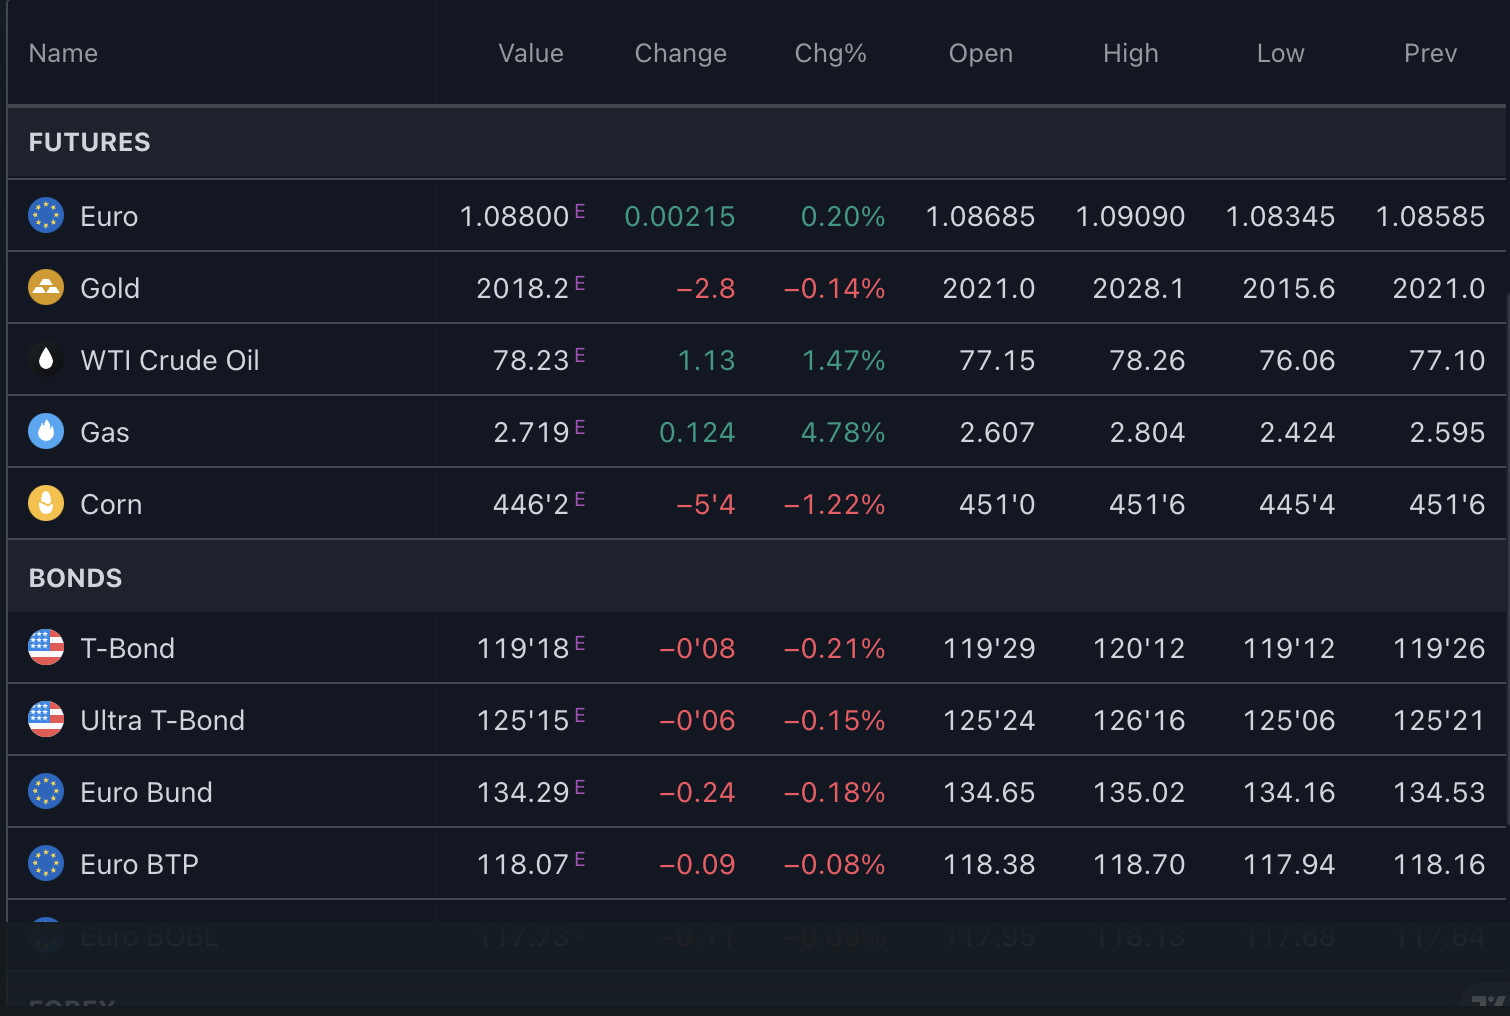
Task: Select the BONDS section header
Action: [75, 578]
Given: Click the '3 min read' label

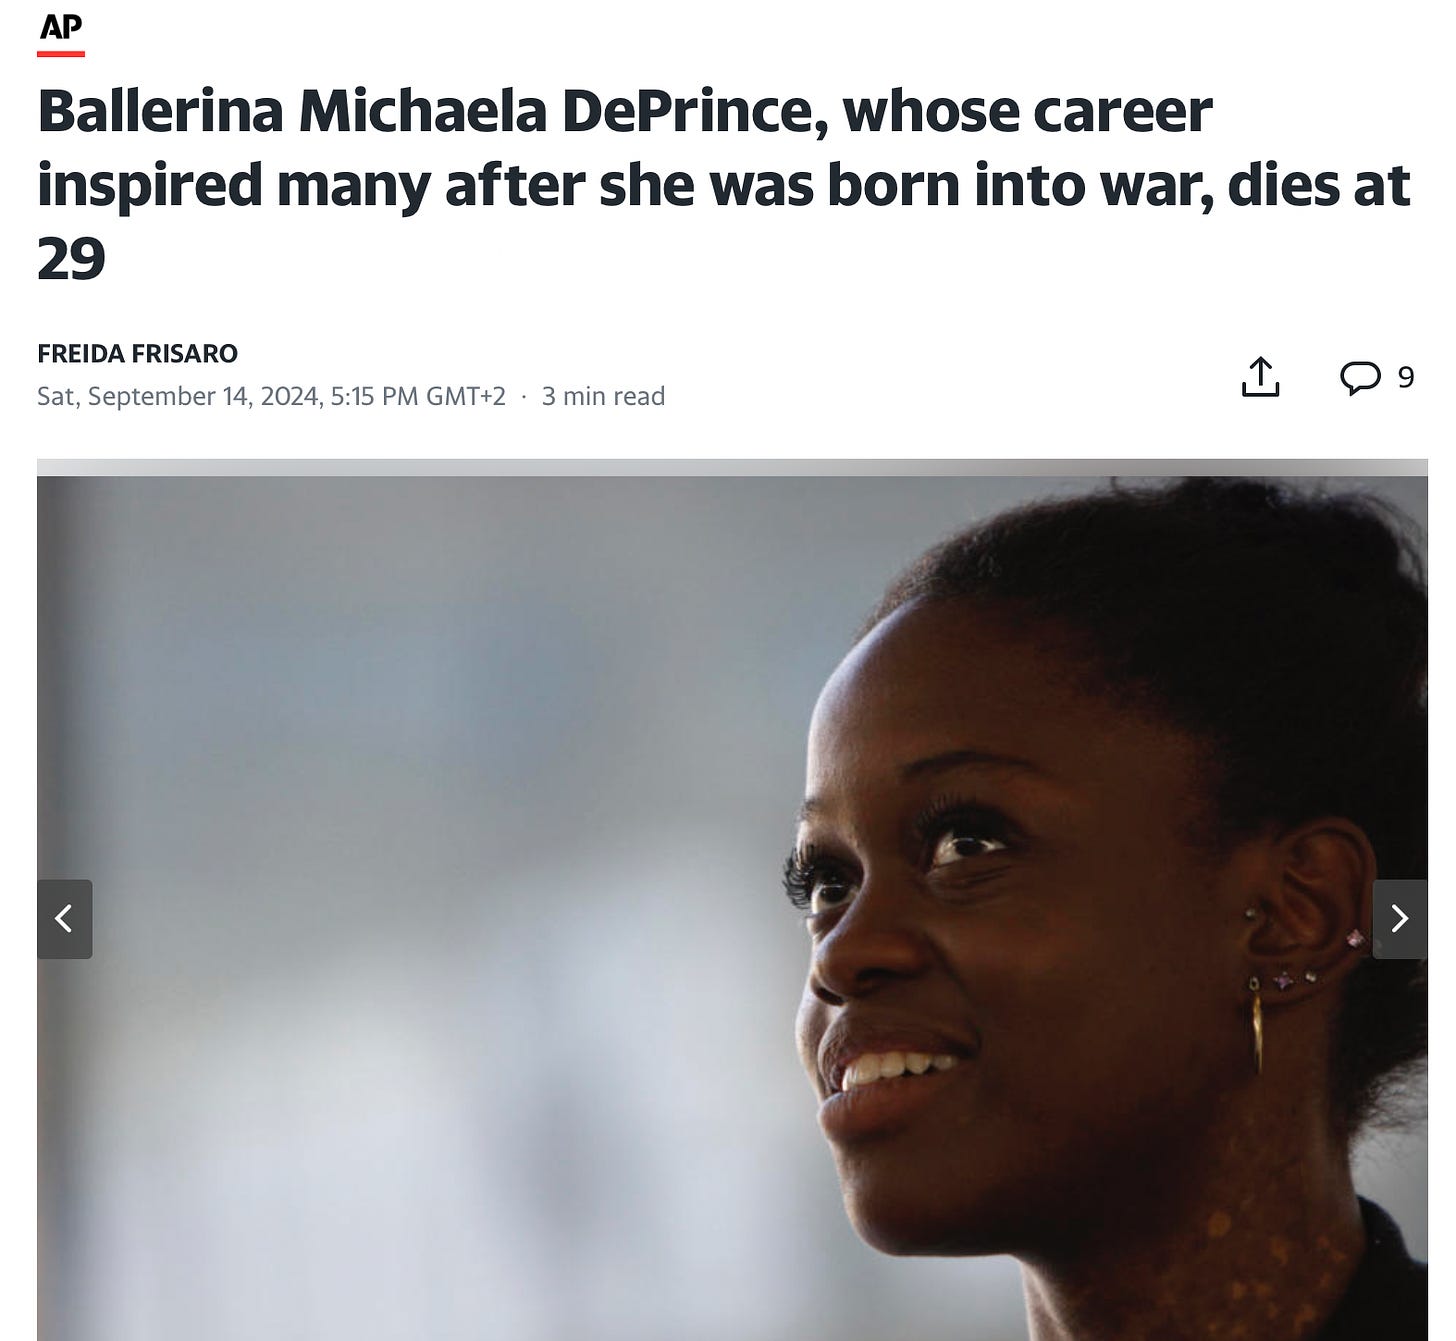Looking at the screenshot, I should tap(603, 397).

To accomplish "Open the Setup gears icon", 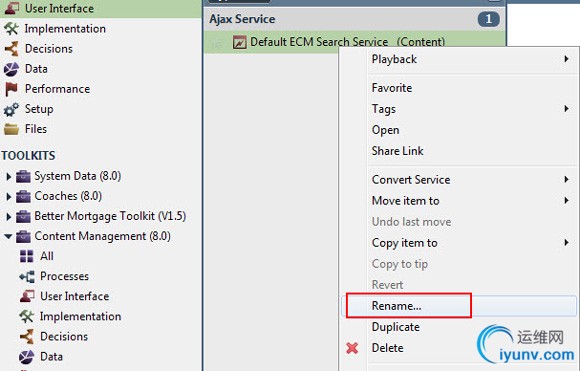I will click(x=11, y=109).

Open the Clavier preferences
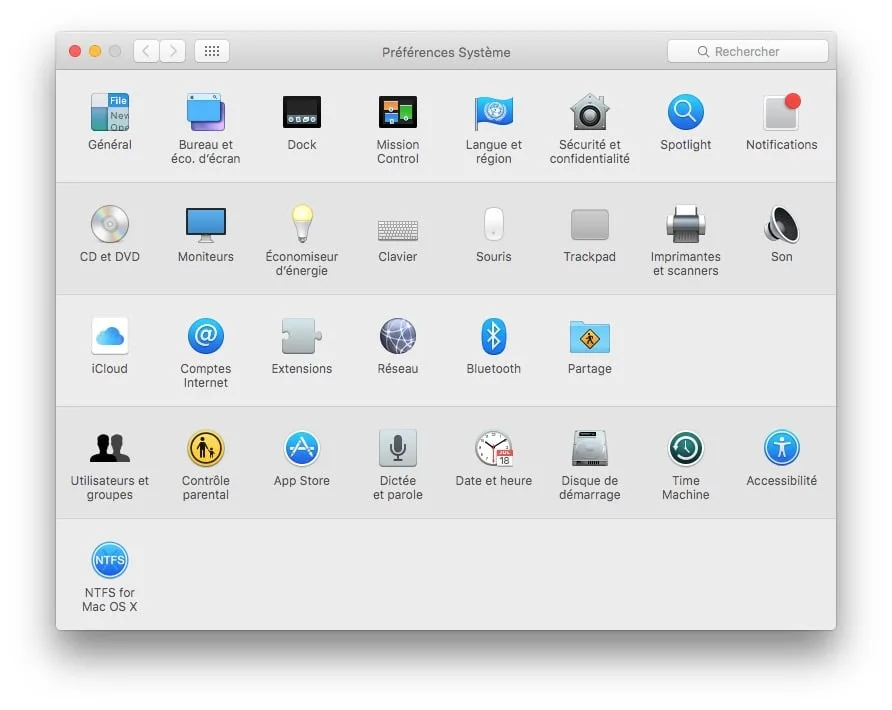(397, 224)
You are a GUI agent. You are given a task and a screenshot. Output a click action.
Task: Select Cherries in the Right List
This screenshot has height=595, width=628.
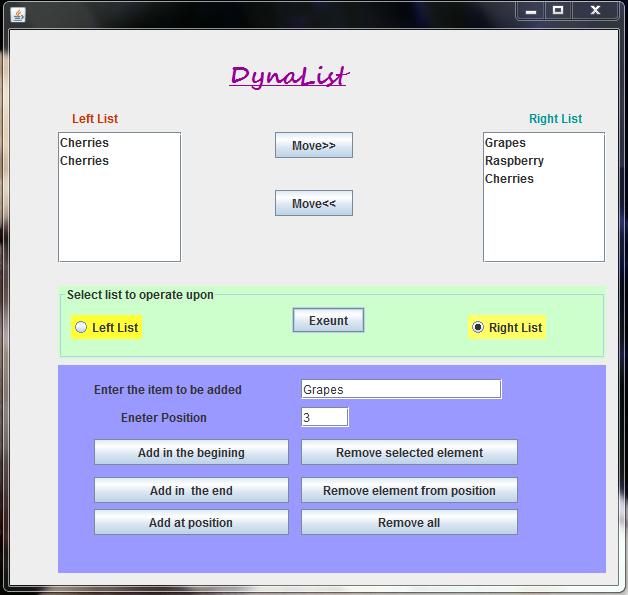point(544,179)
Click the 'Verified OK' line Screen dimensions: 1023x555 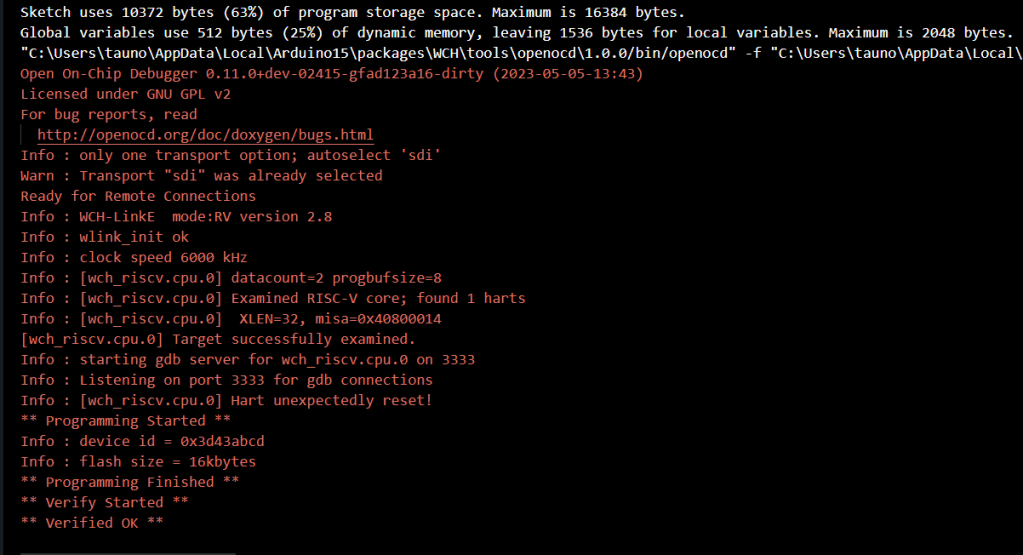[92, 522]
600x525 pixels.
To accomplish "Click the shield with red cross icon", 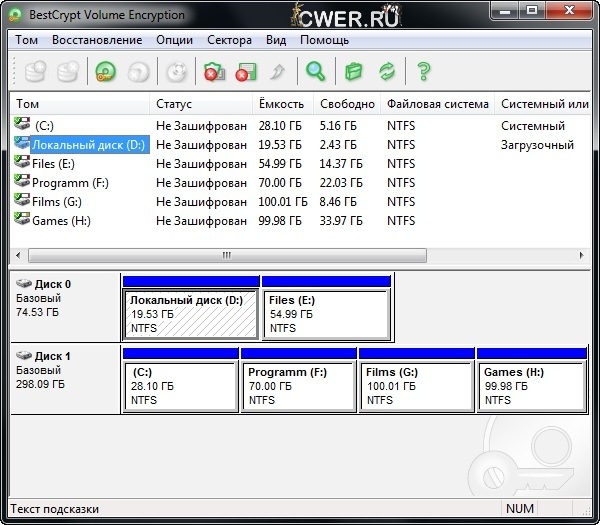I will tap(213, 71).
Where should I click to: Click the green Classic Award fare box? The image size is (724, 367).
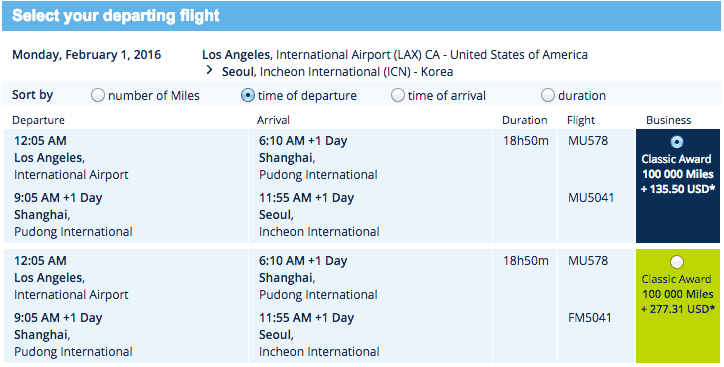677,306
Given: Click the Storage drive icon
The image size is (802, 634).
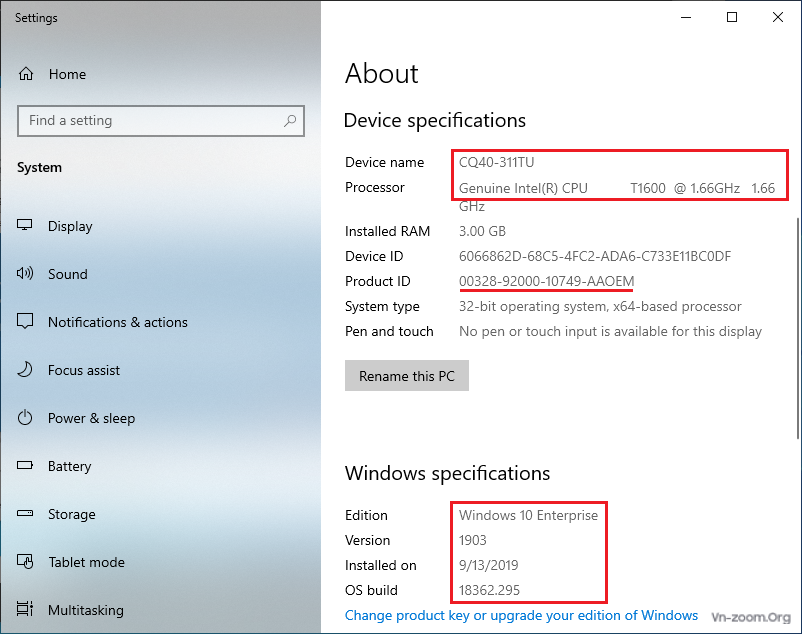Looking at the screenshot, I should (25, 513).
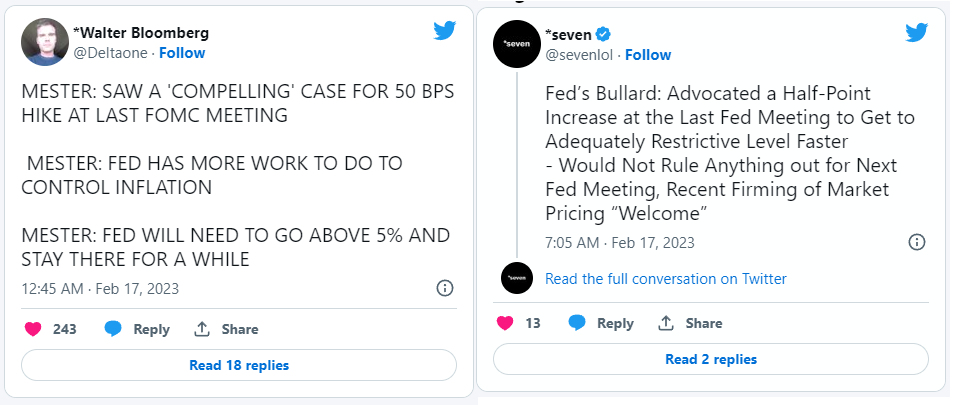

Exercise brief:
Please transcribe exactly the lines from the one that contains "Given: Click the Storage drive icon" through the closing line of the entries, with no pictures.

Result:
Given: Click the Storage drive icon
The image size is (802, 634).
Looking at the screenshot, I should (25, 513).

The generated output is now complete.